A Trip Through the 1893 Chicago World's Fair

Matt Novak:

The 1893 World’s Fair (officially known as the World’s Columbian Exposition to honor the 400th anniversary of Christopher Columbus landing in North America) was the fair to end all fairs. It was the fifteenth such exposition in the world, and only the second in the United States. Built on Lake Michigan, nothing about the White City was small; the 40-acre, 230-foot tall Manufactures and Liberal Arts Building was at the time the largest enclosed space ever built. But the scope of its buildings pales in comparison to the legacy of technological progress it left behind.

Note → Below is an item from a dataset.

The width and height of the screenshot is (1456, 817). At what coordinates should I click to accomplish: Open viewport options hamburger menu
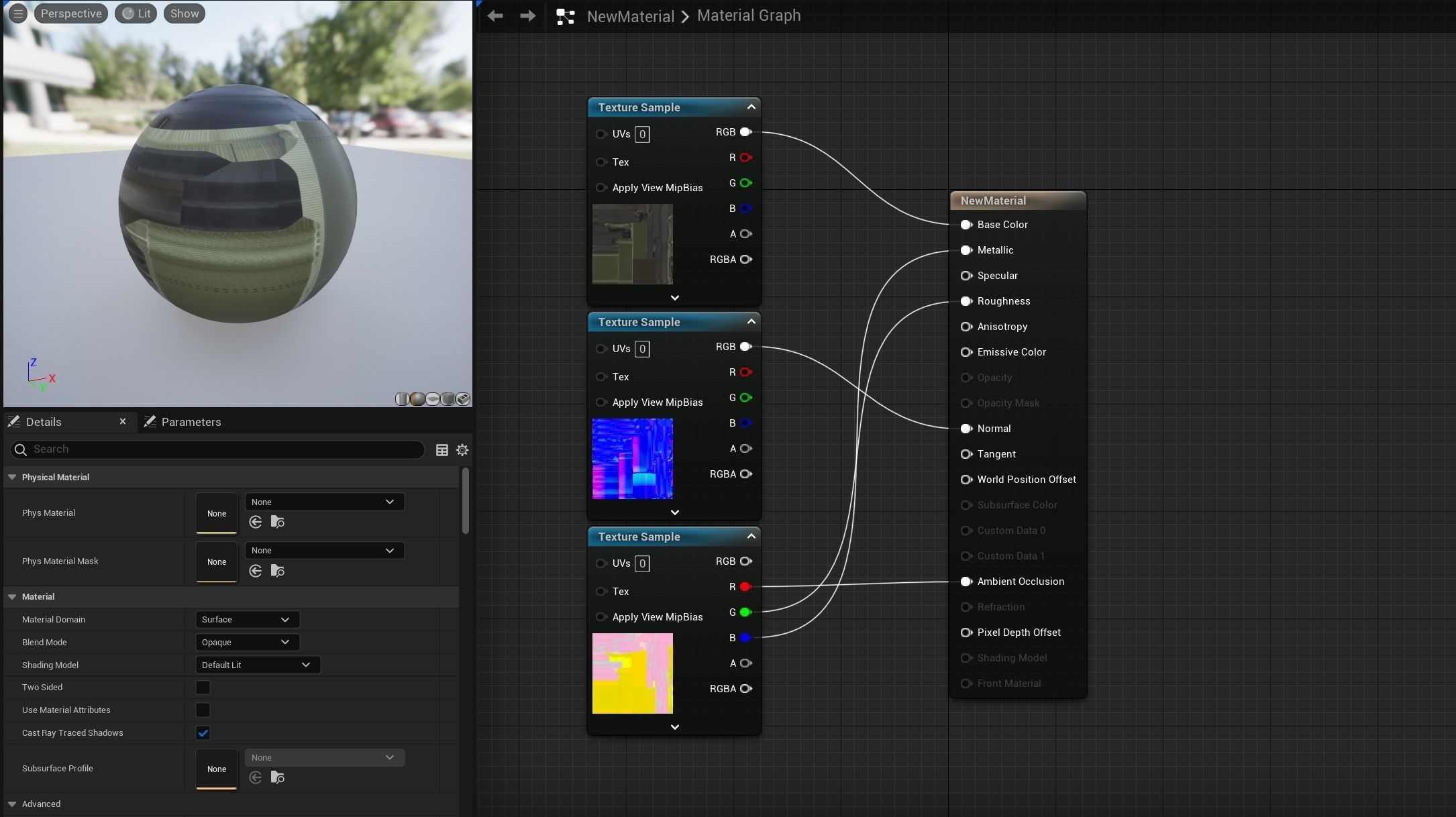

It’s estimated that 1 in 4 Americans saw the Columbian Exposition in 1893, which is astounding when you consider that it was only open for just 6 months. Why do I wish I was one of the teeming millions (27 million by some estimates) who saw the Fair? Sure, there was gorgeous Beaux Arts architecture (which inspired Frank Baum when he imagined The Emerald City in The Wizard of Oz) priceless works of art, towering statues and plenty of food vendors. But there was also The Future. 

"Real-time" satellite imagery

Six hours isn’t exactly real time, as billed, but it’s pretty quick for anyone this side of a government security clearance.